La motivation de cette expansion territoriale était de prendre le contrôle des lucratives routes commerciales régionales le long desquelles le sel, l'or et les esclaves étaient transportés. Cela était particulièrement vrai pour les zones côtières qui entretenaient depuis longtemps des relations commerciales avec les voiliers européens. Les Oyo n'avaient cependant pas tout pour eux, car des groupes comme les Ijesha habitaient des zones forestières où la cavalerie des Oyo ne pouvait pas être utilisée efficacement et où la dangereuse mouche tsé-tsé était présente. Il en était de même pour les Ekiti qui habitaient dans les collines bordant l'extrême nord des terres d'Oyo. Le royaume du Bénin à l'est était un autre obstacle redoutable aux ambitions des Oyo. Il est intéressant de noter que les Oyo prirent également des idées culturelles, et pas seulement des terres, à leurs rivaux, notamment en intégrant le culte des ancêtres des Nupe à leurs propres pratiques religieuses.
Naturellement, d'autres puissances régionales étaient également soucieuses de contrôler les routes commerciales, notamment le royaume du Dahomey à l'ouest. Oyo et le Dahomey étaient en guerre entre 1726 et 1730, un conflit que le royaume d'Oyo finit par gagner. Après 1730, le Dahomey accepta l'autorité politique d'Oyo et ce dernier revendiqua certaines conquêtes côtières du Dahomey, donnant à l'empire son propre accès direct à la mer grâce à l'état tributaire d'Ajashe (alias Porto Novo).
Déclin
Le royaume d'Oyo atteignit peut-être une position dominante dans la région, mais une puissance bien plus grande se mettait lentement en place loin au nord. Le 18e siècle avait déjà vu l'expansion des États islamiques du nord qui s'étaient lancés dans une guerre sainte pour répandre leur foi. Ces invasions, qui atteignirent le sud au 19ème siècle, perturbèrent grandement le commerce d'Oyo et mirent en évidence la faiblesse inhérente à la structure politique d'Oyo. Le roi d'Oyo, l'Alafin, était déjà en conflit avec le conseil des anciens de l'État, l'Oyo Mesi, et le chef militaire, le bashorun (qui dirigeait également l'Oyo Mesi). Tout au long du XVIIIe siècle, les frictions étaient constantes entre ceux qui souhaitaient un commerce pacifique et ceux qui étaient favorables à l'expansion militaire. Cette situation et le timide contrôle des états vassaux signifiaient que l'Empire d'Oyo était vraiment un château de cartes qui n'attendait rien d'autre que ne tournent les vents.
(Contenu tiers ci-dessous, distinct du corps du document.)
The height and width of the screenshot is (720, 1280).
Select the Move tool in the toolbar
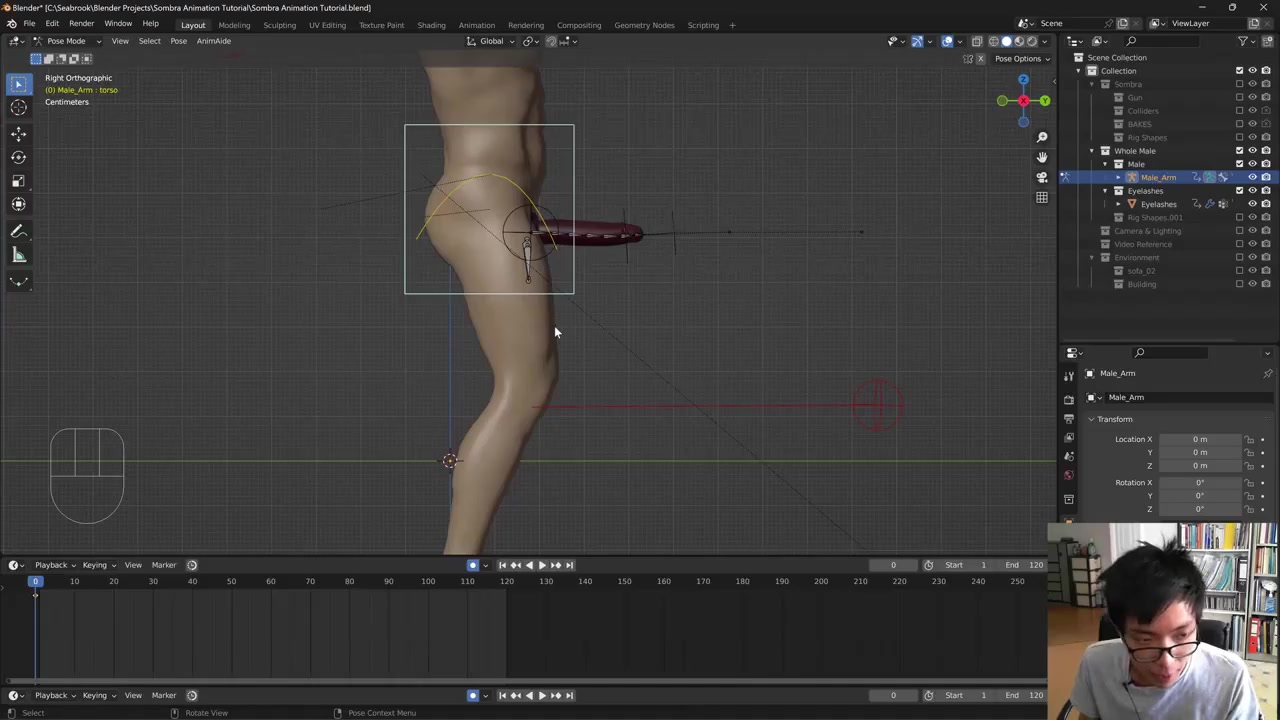tap(18, 133)
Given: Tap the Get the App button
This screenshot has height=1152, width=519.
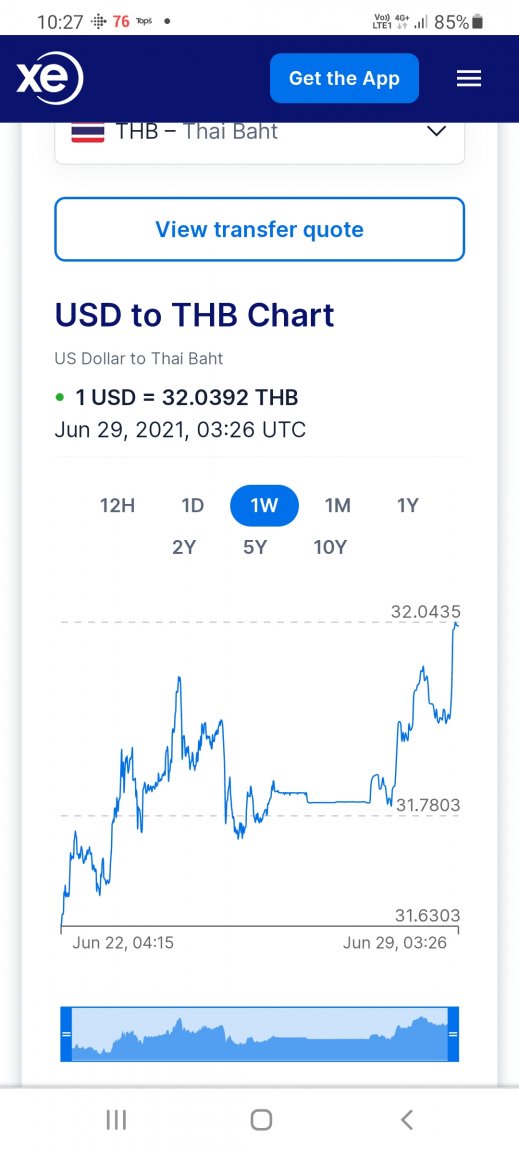Looking at the screenshot, I should pos(344,79).
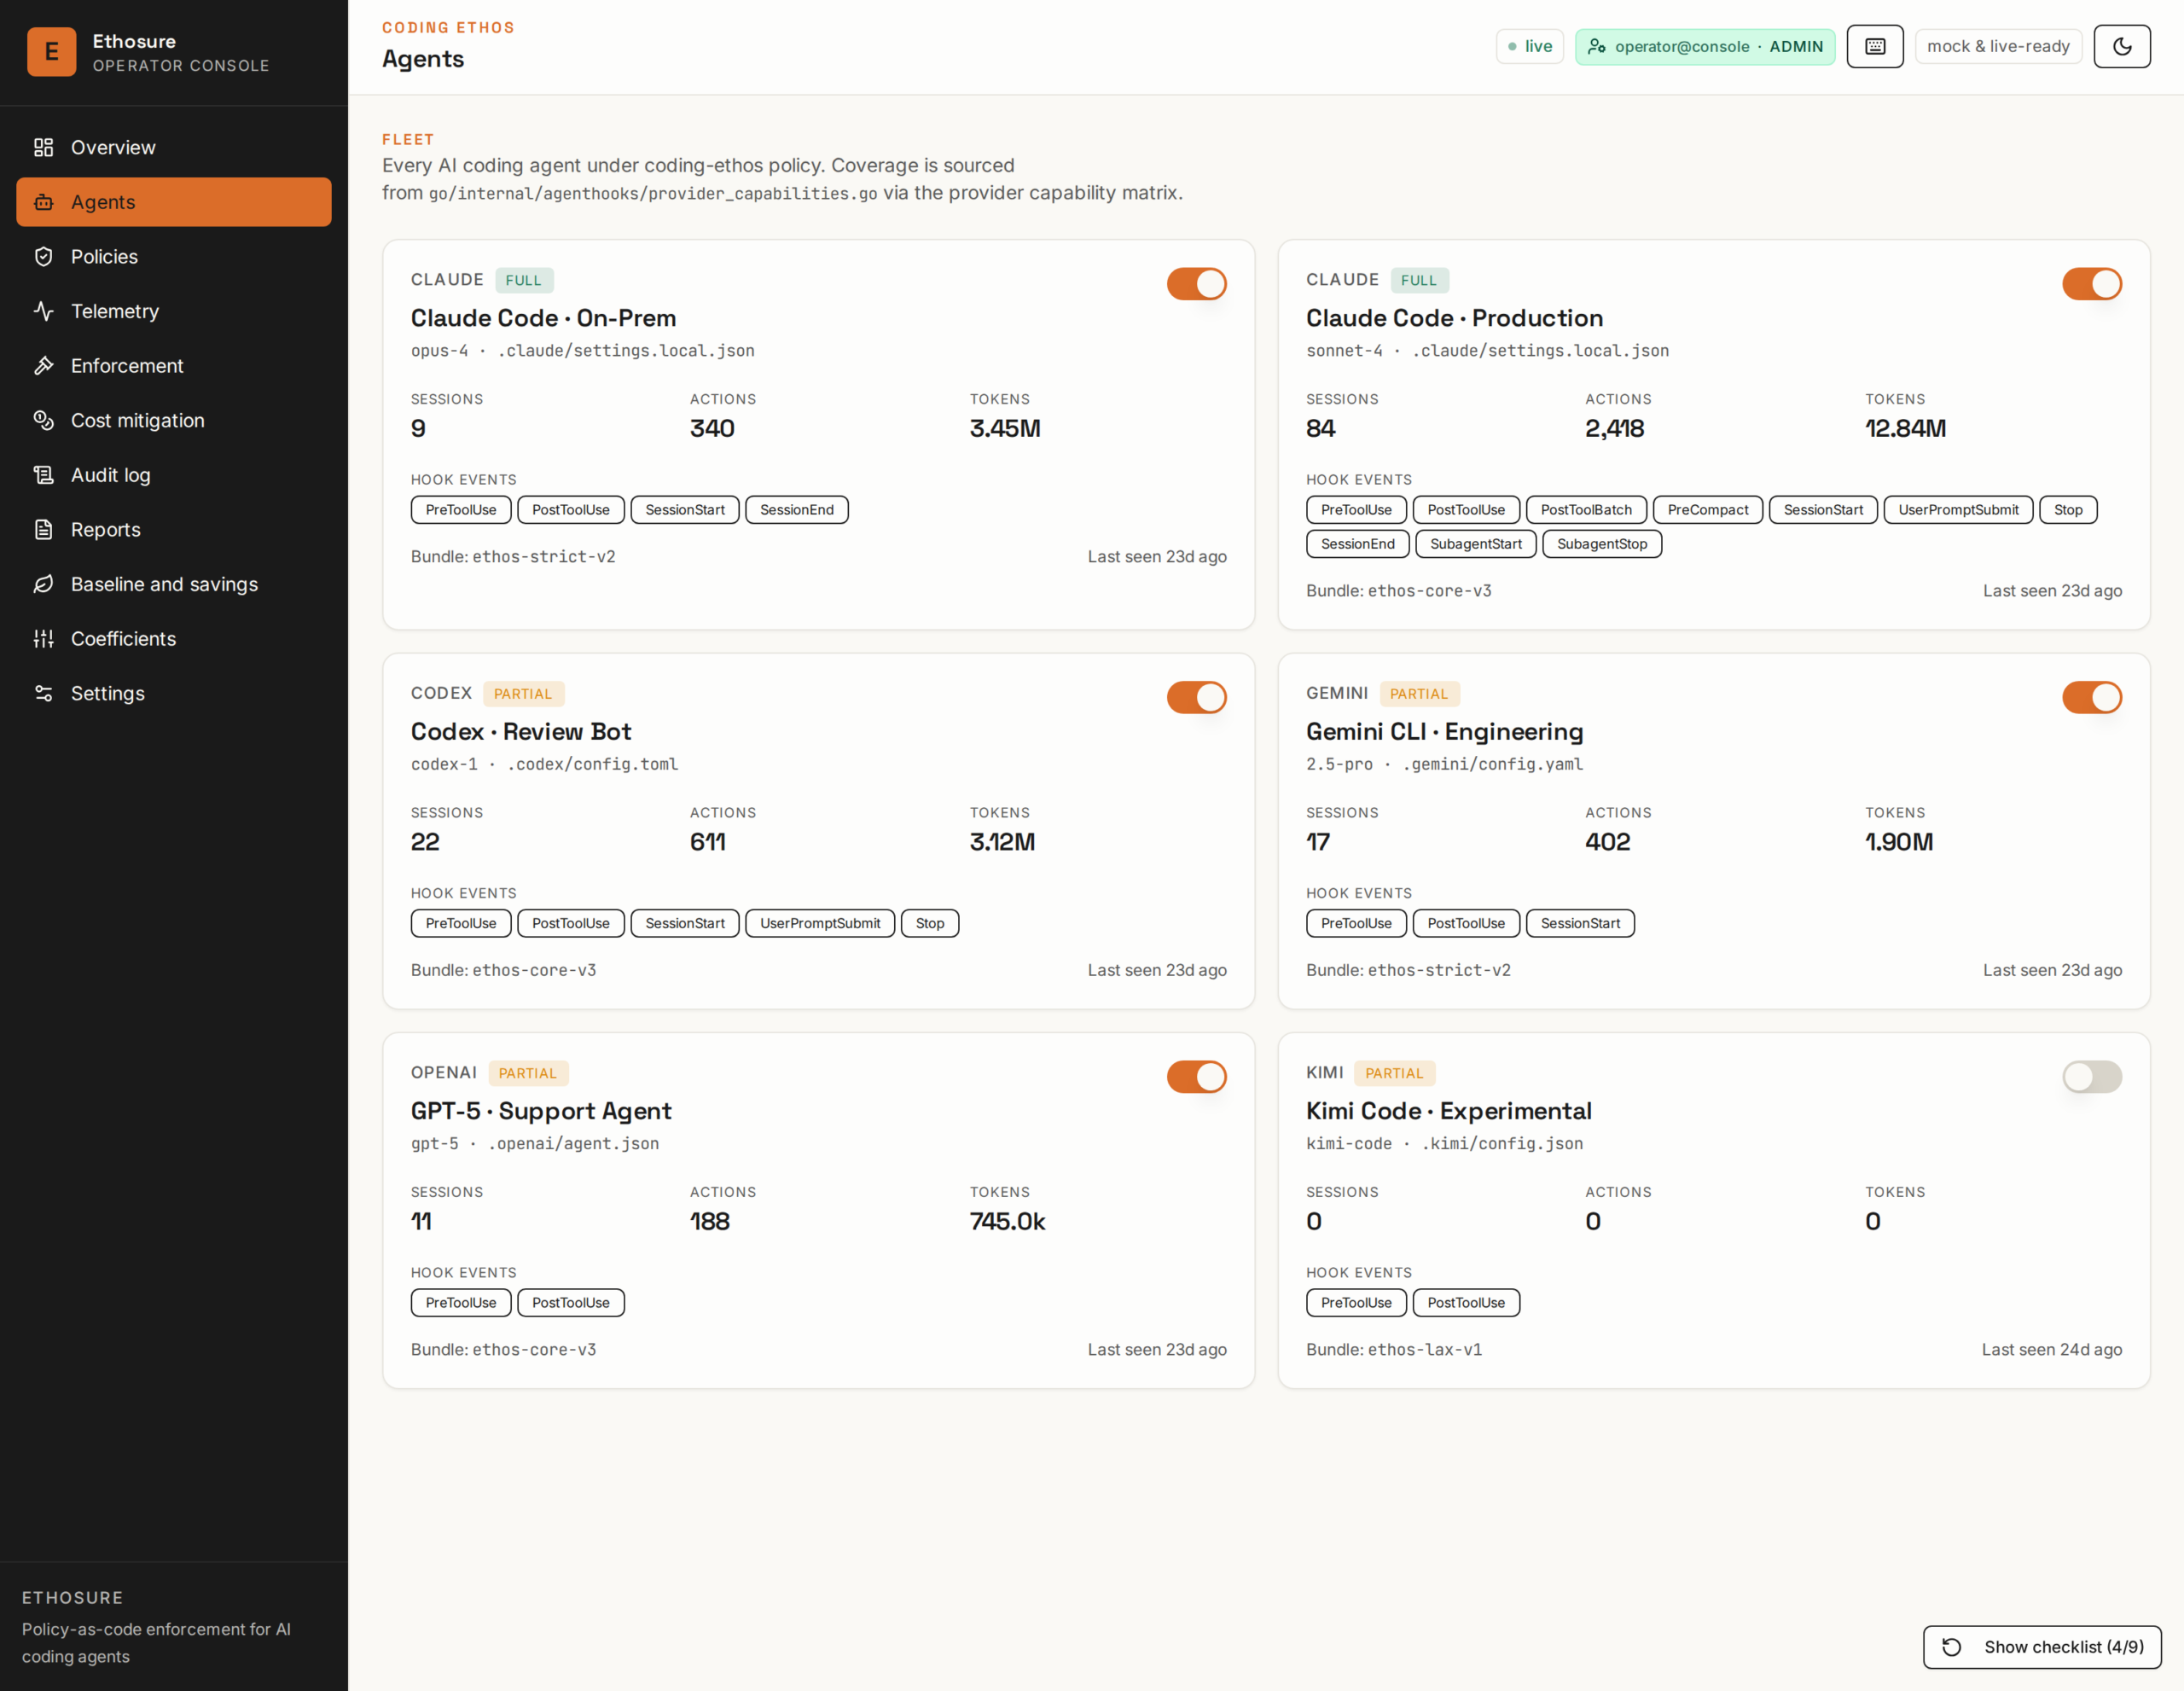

La tempête arriva dans les années 1820, sous la forme des militants Peuls musulmans et, finalement, la partie nord de l'empire d'Oyo, Ilorin, fut conquise pour devenir l'émirat Fulani d'Ilorin, un avant-poste du grand califat de Sokoto (1804-1903). Le résultat de cette perte fut de créer un effet domino qui vit le royaume d'Oyo se briser en de plus petits États, ce qui entraîna plus de concurrence et de guerres. La conséquence de ce déclin politique pour les peuples Yoruba fut catastrophique, car ils avaient largement évité d'être réduits en esclavage jusqu'alors, mais ils représentaient désormais de loin la majorité des personnes capturées et expédiées vers les Amériques jusqu'à ce que le commerce des esclaves n'y prenne fin dans les années 1850. La région qui constitue aujourd'hui l'État du Nigeria est devenue une colonie britannique en 1861 et, en 1900, les protectorats du nord et du sud du Nigeria furent créés. Les deux protectorats s'unirent en 1914, devinrent une fédération en 1954 et obtinrent finalement leur indépendance en 1960.